Mutations are modifications in the inheritance of organisms, resulting from changes in the sequence of the nucleotides or changes in the number or length of the chromosomes. Mutations change the genetical information in the DNA and can therefore alter the appearance of particular features.
There are two classes of mutations: small-scale mutations and large-scale mutations. Small-scale mutations are pointmutations which affect only one or a few nucleotides through the exchange, insertion or deletion of single nucleotides. Large-scale mutations alter the chromosomal structure through gene duplication, deletion of large chromosomal regions, exchange of genetic parts between different chromosomes or reversing the orientation of chromosomal segments.
Mutations can be inherited from a parent (hereditary mutations) or acquired during a person's lifetime (somatic mutations). Only mutations present in the DNA of egg and sperm cells can be inherited. In this case the mutation passed on to the next generation occurs in every cell in the body. Mutations that occur just after fertilization appear in every cell of a person's body, but have no family history of the disorder.

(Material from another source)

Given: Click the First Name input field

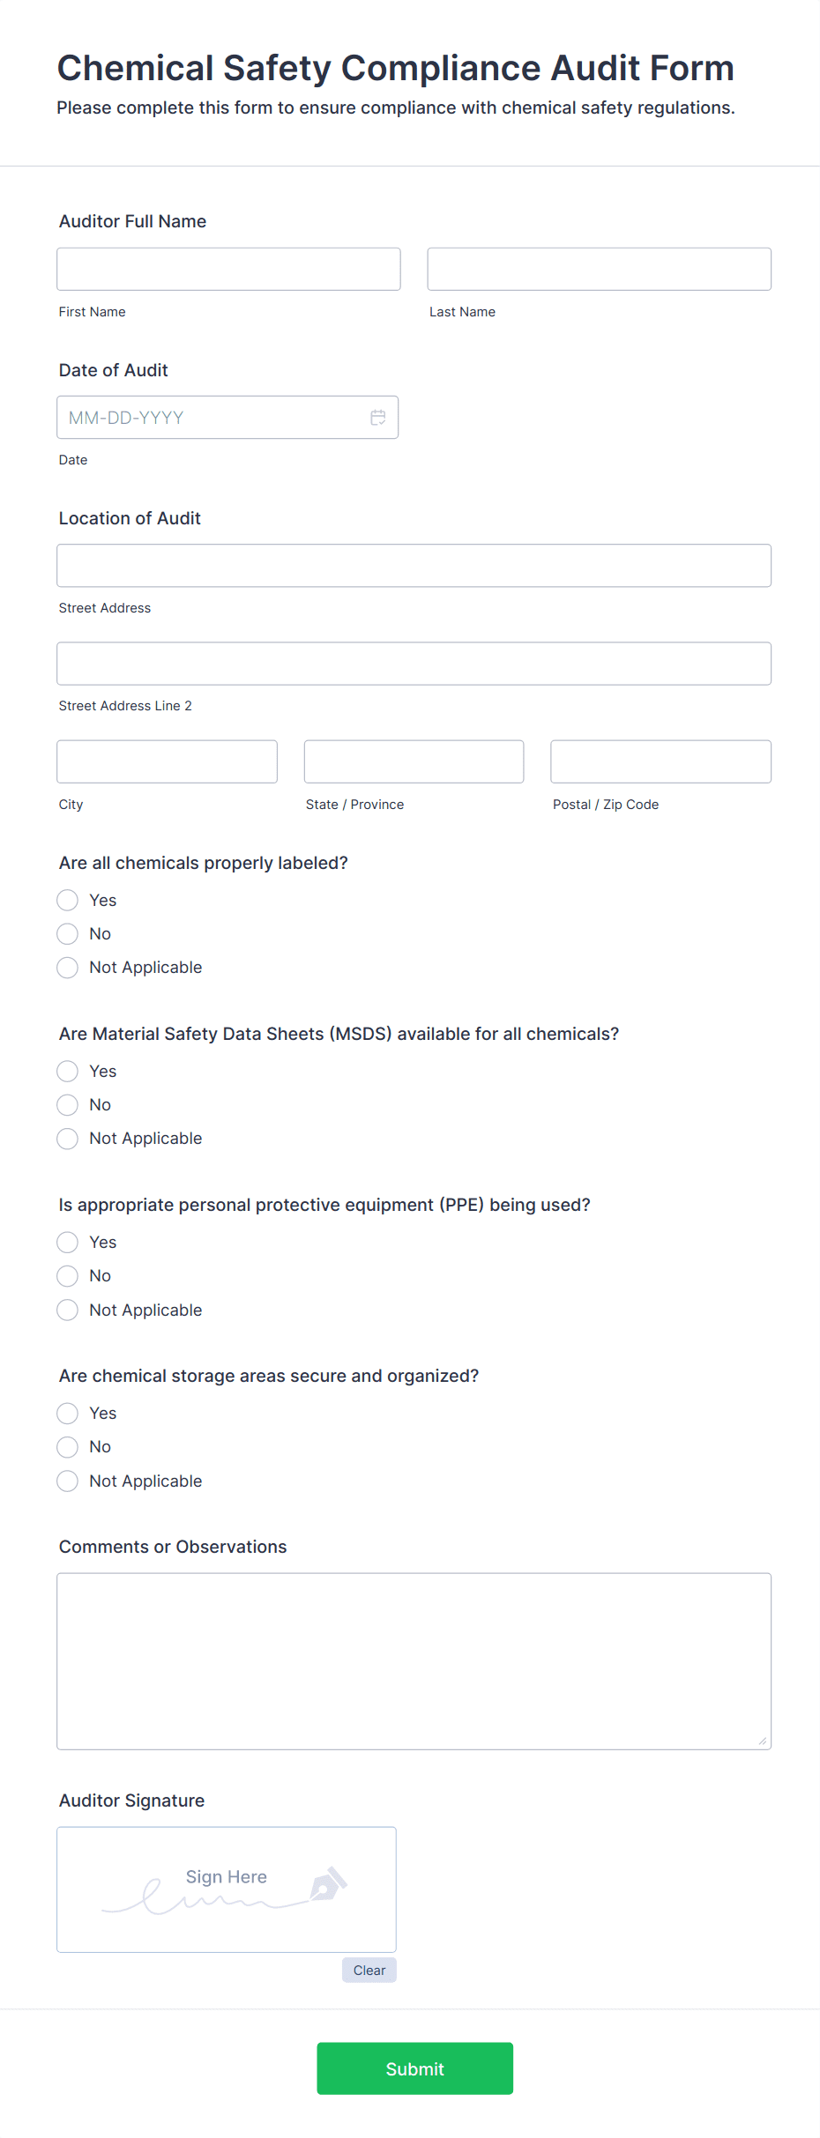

Somatic mutations occur in the DNA of individual cells, caused by environmental factors such as radiation or toxic chemicals, or just spontaneous. Spontaneous means accidentally, which is not surprising when thinking about the trillions of building blocks a DNA consists of. A lot of mistakes occur during DNA replication for cell division. But the cell has a number of workarounds. Certain enzymes can recognize and repair most of these mistakes. Furthermore many organisms have mechanisms for eliminating otherwise mutated somatic cells.
A mutation in a protein coding region can cause the protein to malfunction, to function less effective or to be missing entirely. The impact of this mutation on health and development depends on how essential the altered protein is. If the altered protein plays a critical role in the body, it can disrupt normal development (in severe cases it can disrupt the embryonical development) or cause a medical condition.
But only a small percentage of all mutations cause genetic disorders. The overwhelming majority of mutations have no significant effect on health or development. An exchange of a nucleotide (point mutation) in the sequence of a protein coding region that is not recognized by cell's DNA repair machinery, does not inevitably lead to malfunction of the protein. The nucleotide triplets (codons), which code for amino acids, are redundant. This means that multiple triplets can encode for one particular amino acid. Therefore a nucleotide within a triplet can be exchanged but the translated amino acid and thus the resulting protein is still the same.
There are genetic changes that are very rare and there are genetic changes called polymorphisms, that are very common in the population. Polymorphisms are considered to be normal variations in the DNA and lead to the natural differences between people (such as eye color, hair color and blood type) but may also influence the risk of developing certain disorders.
A very small percentage of mutations are advantageous for an organism and its future generations. By developing new versions of proteins or just altering the regulation of the proteins, these mutations help better adapt to changes in the organism's environment.